Jenny va mal. Mais elle a tout pour aller bien. Enfin elle ne sait plus. Parfois, souvent, son comportement la dépasse et elle devient irréfléchie, violente, dangereuse. Ses parents, brillants professeurs, sont sur le point de divorcer mais vont se serrer les coudes et accompagner leur fille chez un psychologue.
Introvertie, très intelligente, la narratrice Jenny noie le lecteur sous la loghorrée de ses pensées, moments présents, digressions fantaisistes ou souvenirs heureux. Il faut l'entendre réinventer la vie d'Hermann Rorschach : un peintre raté qui aurait transposé ce métier rêvé dans son fameux test... !
J'ai été un peu étourdie par les longues phrases, les parenthèses rajoutant des informations, un découpage en chapitres qui n'aère pas vraiment les paragraphes. Je dirais que j'ai même frôlé régulièrement l'overdose... Mais finalement, ce rythme correspond parfaitement au mal-être de la jeune fille ; elle s'enivre de ces mots qu'elle aime tant, jusqu'à se perdre dans leur artificialité. Evidemment, elle cherche ainsi à cacher ce qui l'angoisse inconsciemment, c'est-à-dire le divorce de ses parents, et surtout les secrets du père, Polytechnicien passionné d'aéronautique. Vers la fin du roman, alors qu'il n'a jamais dit que quelques mots à travers le récit de Jenny, c'est lui qui déverse son passé frustré et ses aspirations actuelles au psychologue : il permet par là à Jenny de se libérer. Enfin au courant de ce qu'on lui taisait, prête à faire le deuil du couple de ses parents, on imagine pour elle un brillant avenir... de rédactrice d'articles pour le dictionnaire de l'Académie Française, comme elle le souhaite !

EXERCICE
Reprenez la critique du roman consacré à Jenny à la suite de sa dernière phrase. Les items ci-après proviennent d'une source distincte de la critique.

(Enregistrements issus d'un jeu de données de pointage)
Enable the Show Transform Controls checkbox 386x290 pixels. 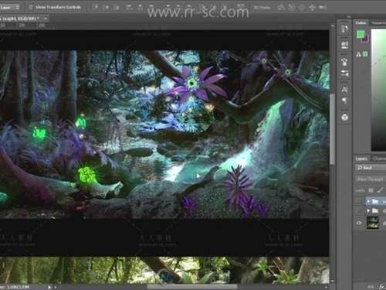30,7
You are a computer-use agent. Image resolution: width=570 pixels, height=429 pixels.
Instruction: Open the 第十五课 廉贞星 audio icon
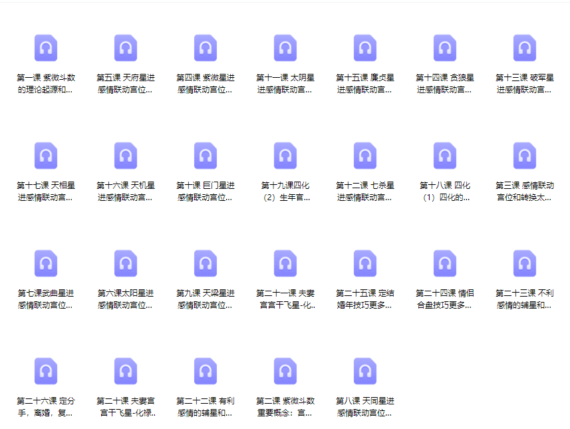[365, 49]
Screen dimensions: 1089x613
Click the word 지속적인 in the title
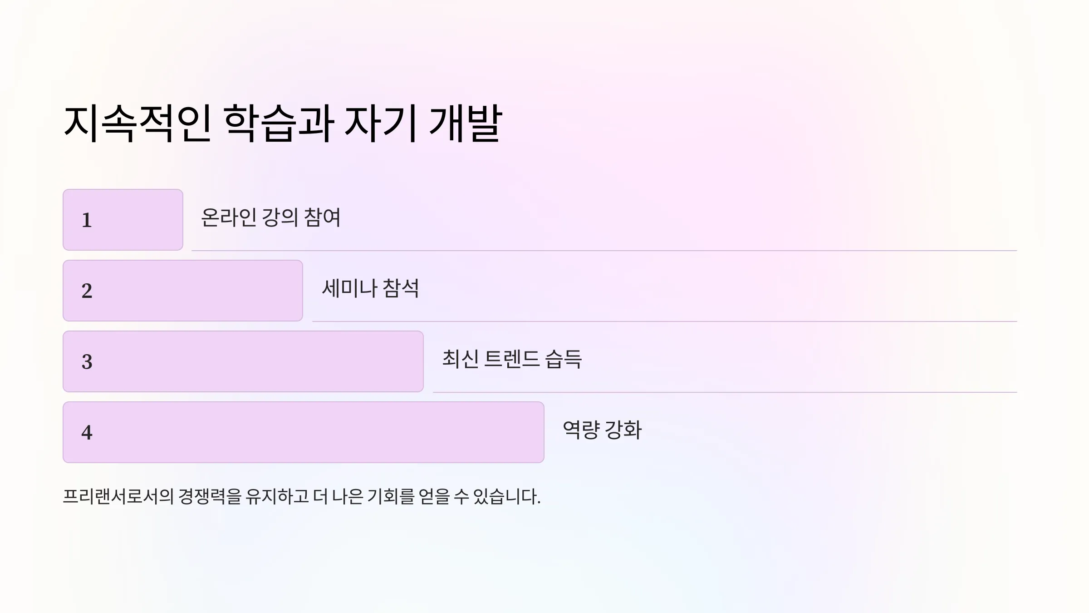[x=137, y=123]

RÉPONSE ATTENDUE
Un roman un peu trop copieux mais juste, un coup d'essai dans les sentiments adolescents par un auteur que j'apprécie pour ses romans d'habitude historico-policiers (histoire militaire) ou fantastiques.
La Reine des Mots
D'Armand Cabasson
Flammarion – collection Tribal – mars 2011
11 euros
What a beautiful coverbook !
« Ma mère me surnomme "la Reine des mots". Malheureusement, les mots c'est comme les allumettes, quand on joue trop avec, on se brûle les doigts. » (p. 35)
« Cet Earl Grey sera ma madeleine de Proust, son goût ressuscitera la mémoire des jours heureux d'autrefois. Infuse plus vite ! Enfin il est prêt ! Je m'en verse une énorme tasse et je le goûte, avide et ravie. Pas grand-chose... De l'eau chaude avec un arrière-goût indéterminé... Mon Earl Grey a un goût d'Earl Regret. Peut-être que ma vie est déjà périmée... » (p. 107)
« Je songe : "Avoir une fille comme moi, c'est une véritable pub pour l'avortement." Mais, au lieu de sourire intérieurement, je me brûle avec mon propre humour caustique. » (p. 320)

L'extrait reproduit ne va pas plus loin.